Given entries below:

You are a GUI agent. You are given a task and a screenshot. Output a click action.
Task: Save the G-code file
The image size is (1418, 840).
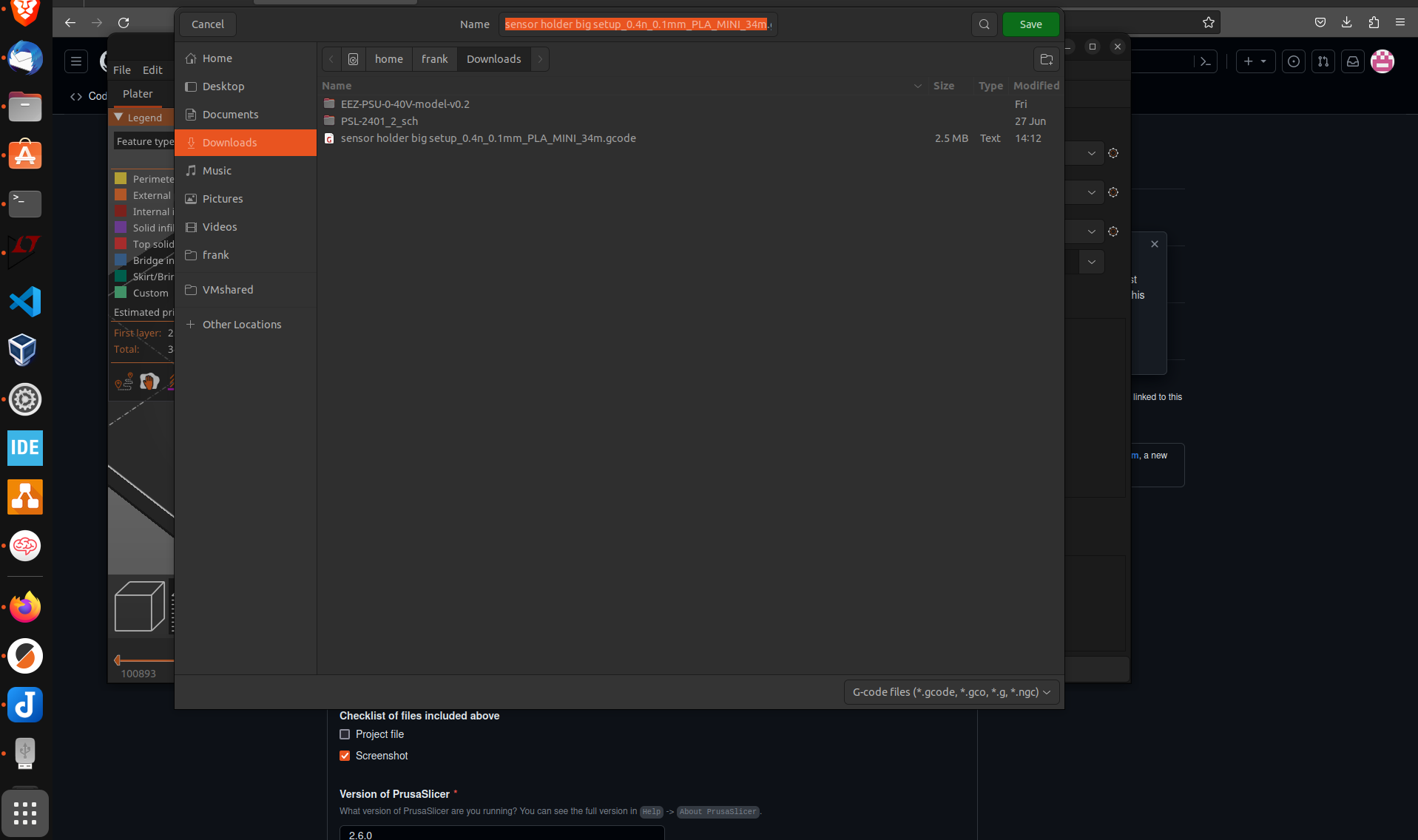(x=1030, y=24)
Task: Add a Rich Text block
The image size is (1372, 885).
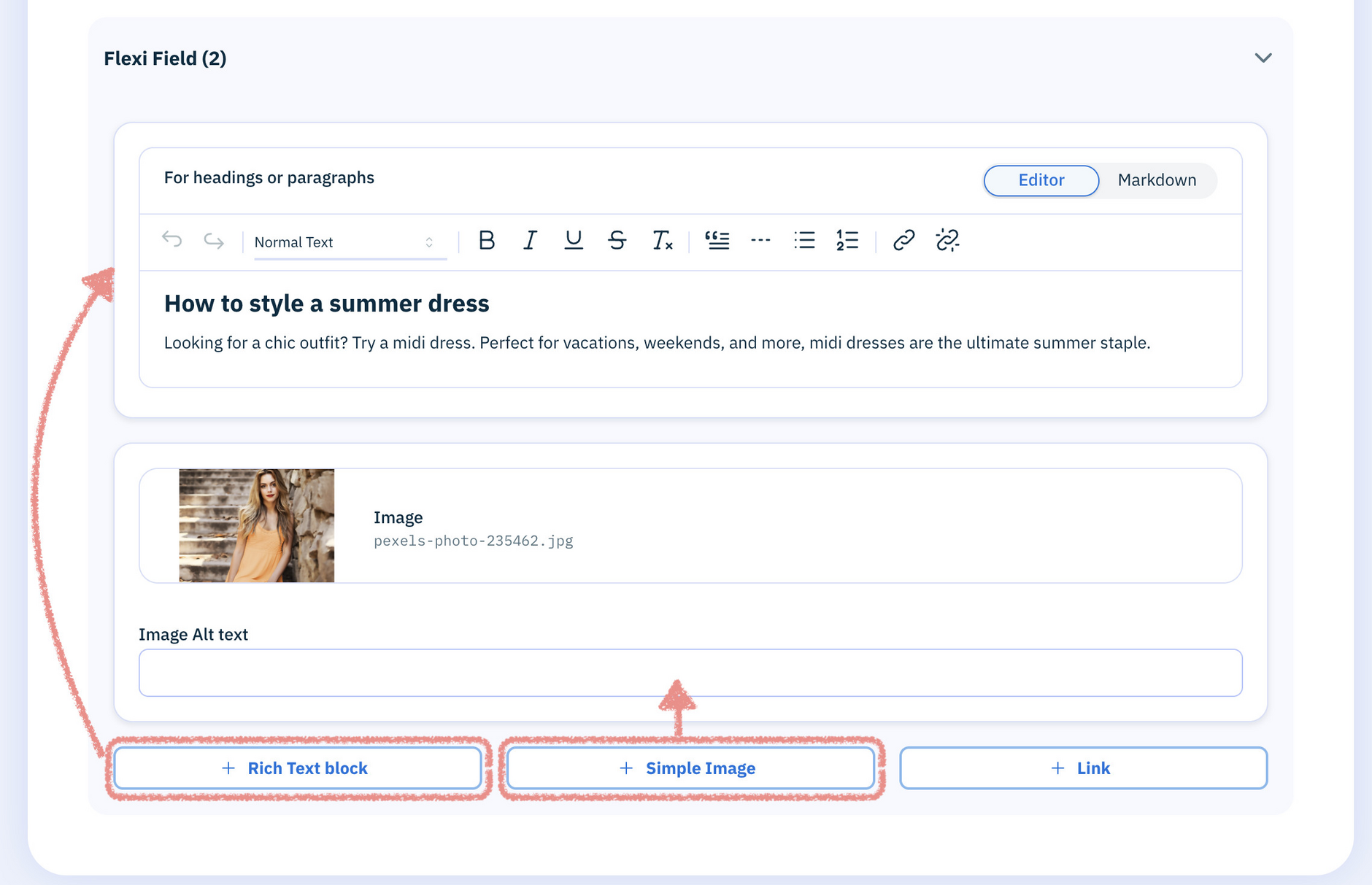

End of Given entries.

### Requirement:
Repeat the data word for word, excluding any image.

### Solution:
You are a GUI agent. You are given a task and a screenshot. Output a click action.
Task: Save the G-code file
The image size is (1418, 840).
(x=1030, y=24)
Task: Add a Rich Text block
The image size is (1372, 885).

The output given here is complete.